Después, los Montoneros, en una de sus manifestaciones de humanismo impenitente, habrán de calificar al operativo con el nombre de “Traviata”, es decir, la marca de galletitas cuya textura incluía precisamente veintitrés agujeritos. Lo que se dice, jóvenes idealistas. El operativo debe haber durado quince minutos. Cumplida la faena, los asesinos abandonaron sus puestos y se escaparon con relativa comodidad. El “Operativo Traviata” se cumplió a la perfección. Montoneros colocaba una muesca más en la culata de su pistola.

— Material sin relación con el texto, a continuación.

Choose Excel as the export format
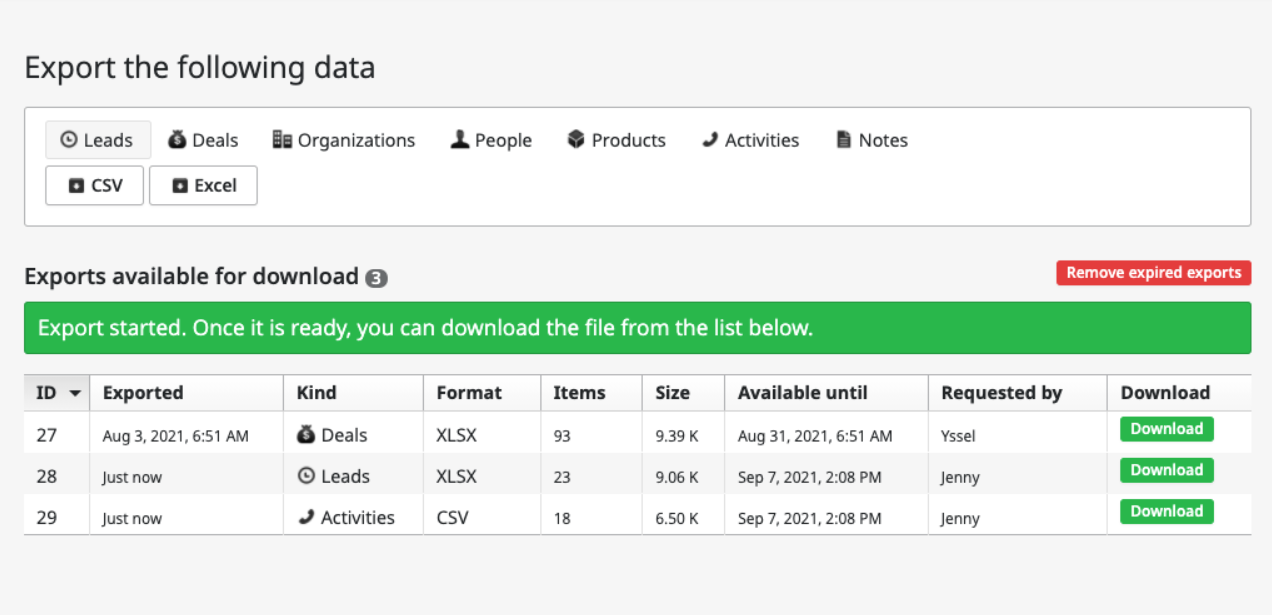Viewport: 1272px width, 615px height. tap(203, 185)
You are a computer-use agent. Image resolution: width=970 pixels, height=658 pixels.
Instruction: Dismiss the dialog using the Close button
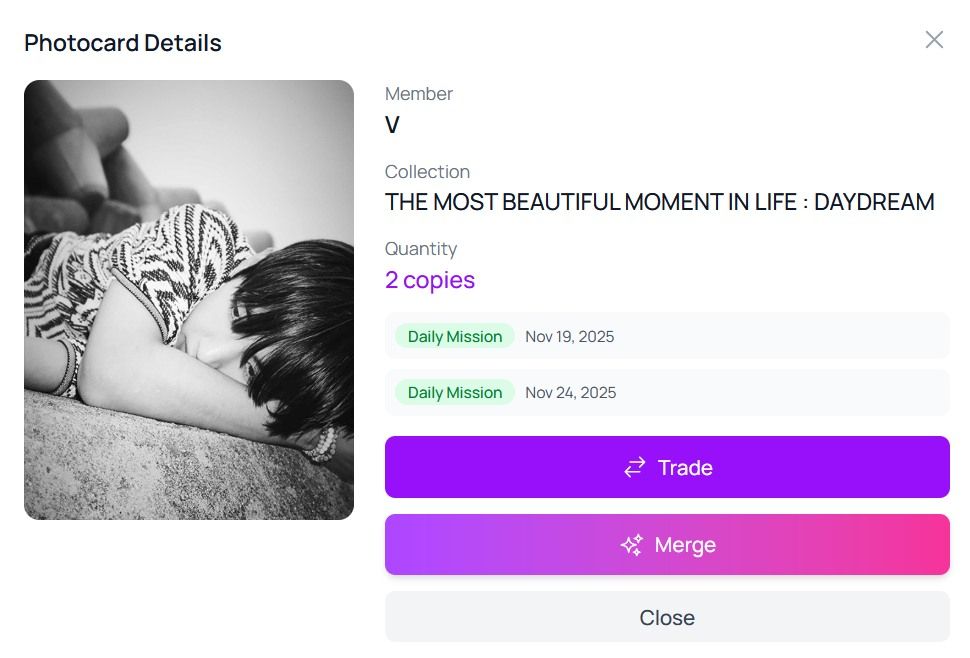[667, 617]
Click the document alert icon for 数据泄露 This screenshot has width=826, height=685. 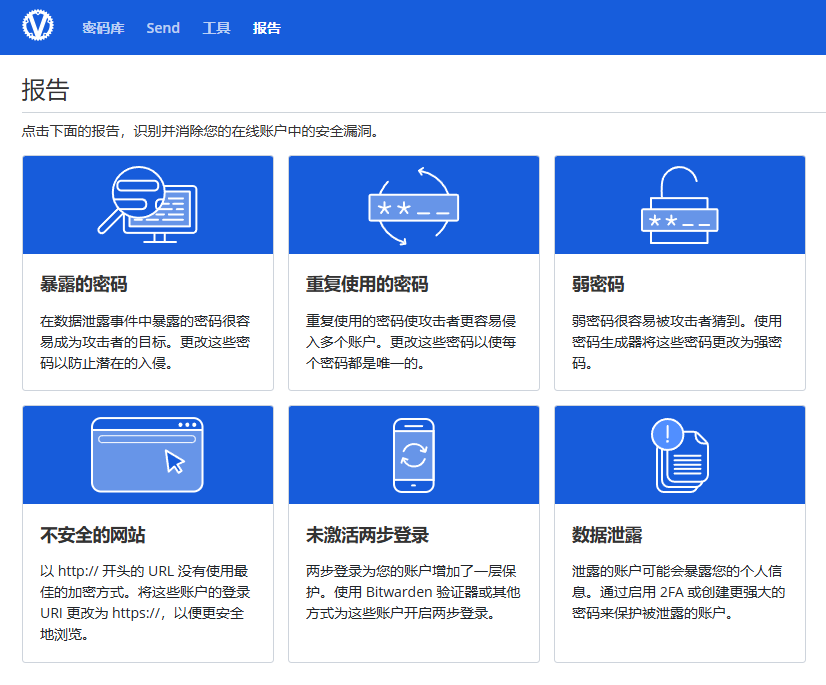(680, 455)
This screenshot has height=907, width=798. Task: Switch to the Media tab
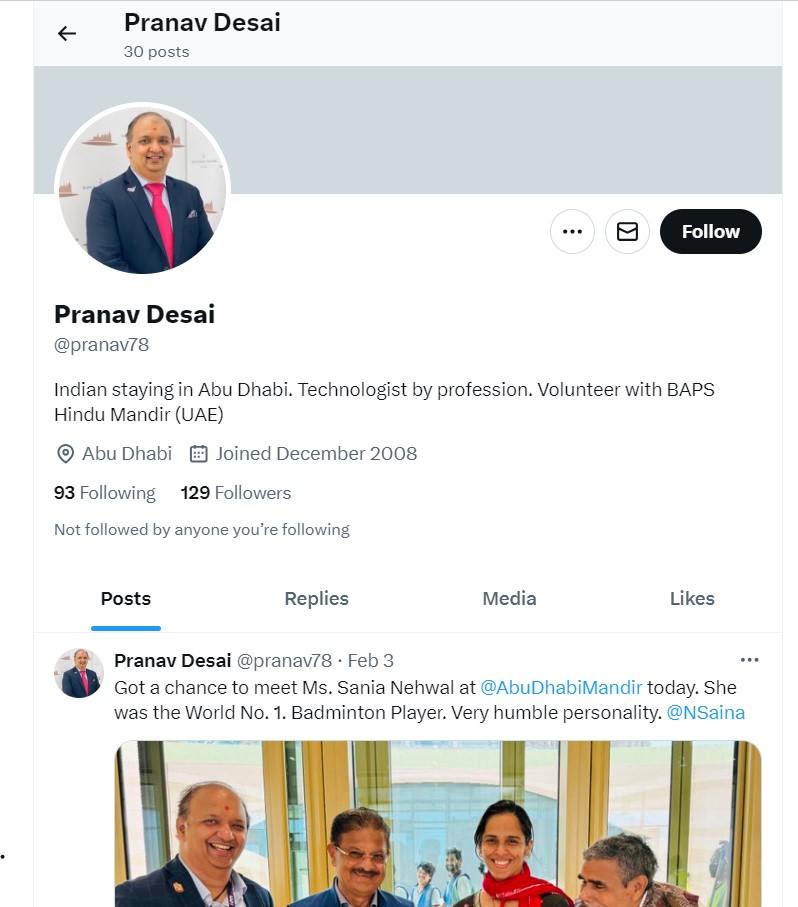[509, 598]
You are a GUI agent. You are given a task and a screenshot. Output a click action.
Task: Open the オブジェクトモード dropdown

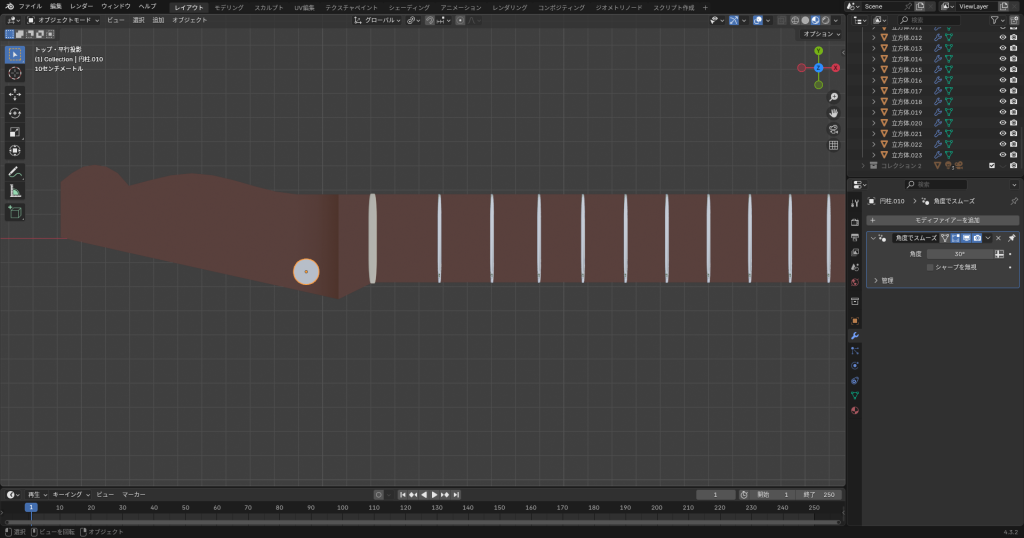pos(64,20)
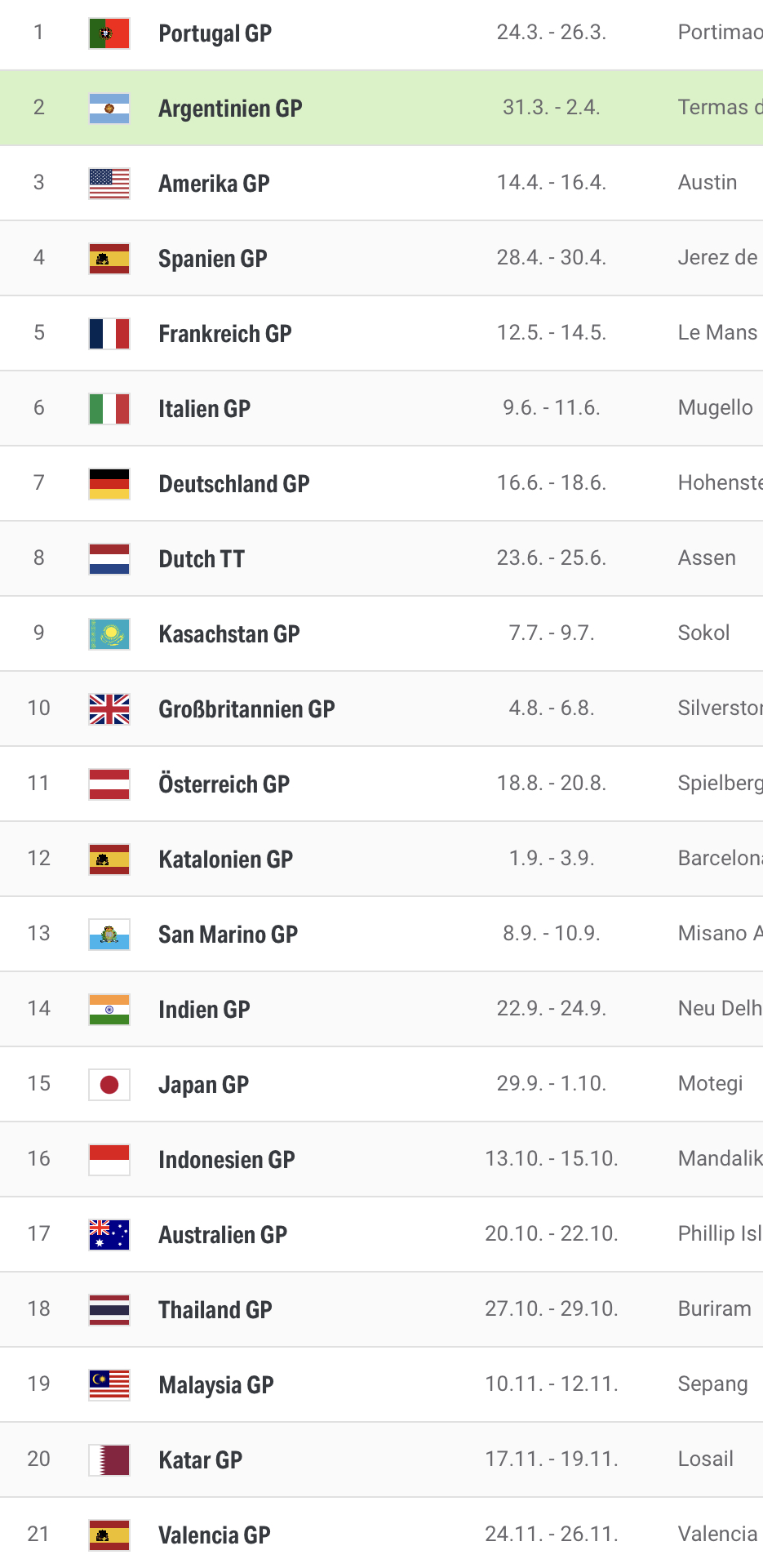
Task: Click the Kazakhstan flag icon
Action: click(109, 634)
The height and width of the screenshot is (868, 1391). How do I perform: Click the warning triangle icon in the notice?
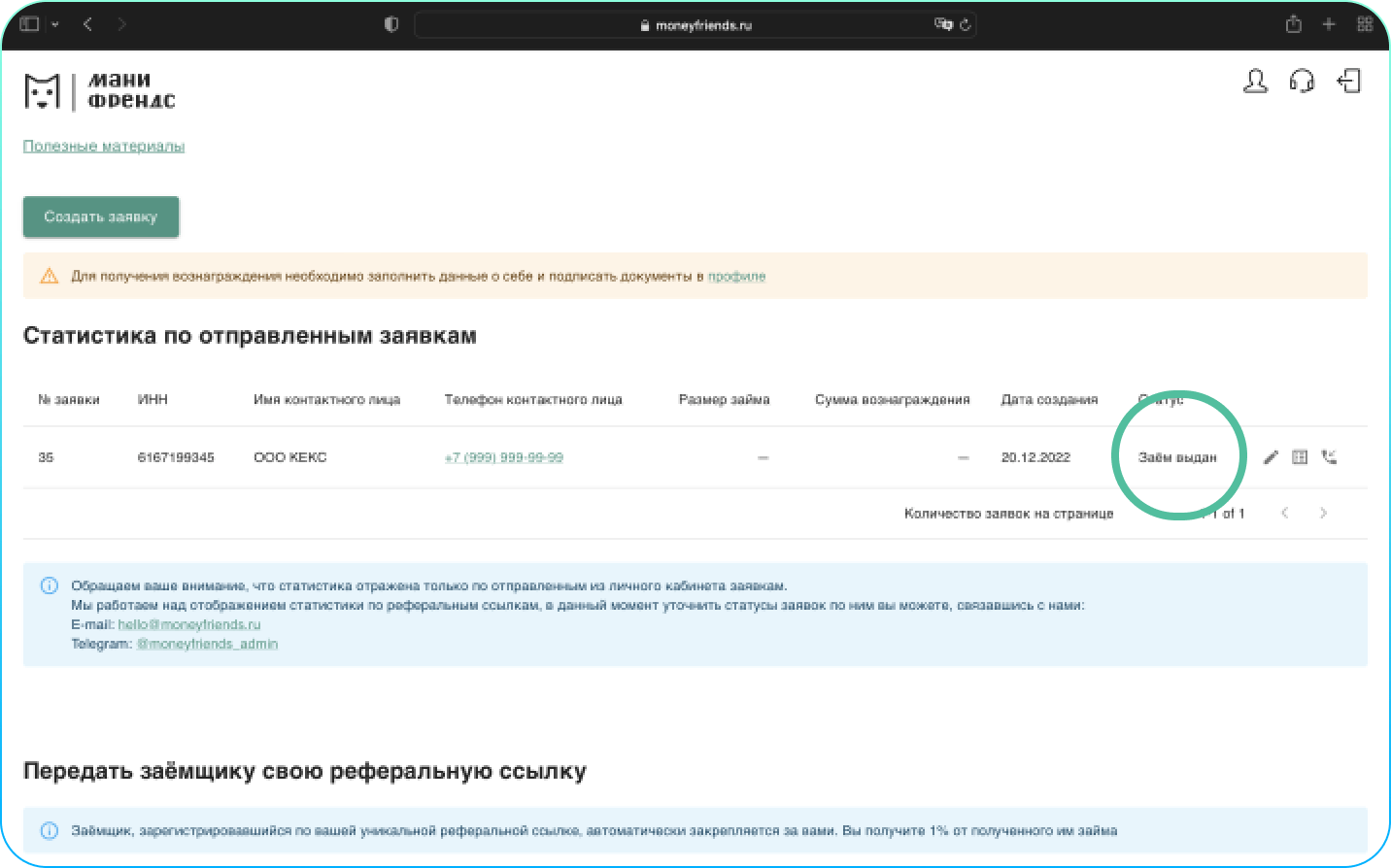[x=48, y=276]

Antes de la una de la tarde, el lugar del crimen era un hervidero de gente. La noticia había ganado la calle y enseguida se hicieron presentes los dirigentes sindicales Adelino Romero y Lorenzo Miguel. En el lugar ya estaban el ministro de Trabajo -el gremialista Ricardo Otero-, y el jefe de Policía, Miguel Ángel Iñíguez. Estaban nerviosos, descontrolados. Discutían entre ellos. Lorenzo Miguel se trompeaba con alguien.

Un dato personal. Esa tarde en una residencia de estudiantes de calle Suipacha, en Santa Fe, estábamos reunidos con dirigentes de la Juventud Peronista. Ellos aseguraban que el crimen había sido cometido por los servicios de inteligencia. Redactamos un comunicado condenando la muerte de Rucci. Después, los mismos dirigentes nos dirían que olvidáramos el episodio. La lógica era clara: los comandantes guerrilleros no solían consultar sus decisiones con los “perejiles”.

¿Quién fue o quiénes fueron los autores? ¿Montoneros, López Rega, la CIA? En aquel momento todo era confusión. La organización Montoneros era la principal sospechosa, pero la policía estimaba que el operativo había sido demasiado sofisticado, demasiado perfecto, como para que lo hubiese llevado a cabo una organización guerrillera. En el campo de batalla había quedado el muerto, el auto estaba hecho un colador y los rastros de sangre enrojecían la escena. Un oficial encontró una Magnum 357 Smith Wesson. Era el único indicio de los asesinos. Después se sabrá que esa arma había ingresado desde Nueva York por medio de una azafata que luego se la entregaría a un militar. Más no se sabe.

Muchos años después, los hijos de Rucci reabrirán la causa. El dirigente sindical Hugo Moyano insiste en que se trata de un crimen de lesa humanidad. Desde Europa, el doctor Luis Moreno Ocampo avaló esa hipótesis. Para el jurista, el Tratado de Roma no distingue si el crimen se cometió desde el Estado o por un grupo armado. Por lo tanto, en estos casos no cabrían la amnistía, el indulto, o la prescripción. El juez federal, Ariel Lijo no piensa lo mismo.

El debate sigue abierto, pero más allá de su eventual conclusión, evocando recuerdos y mirando las fotos, mirando el escenario con un Rucci impiadosamente cosido a balazos, la pregunta a hacerse, la pregunta que se impone -formulada en su momento por Héctor Smuckler y recordada en estos días por Beatriz Sarlo- es la siguiente. ¿Rucci tenía o no derechos humanos?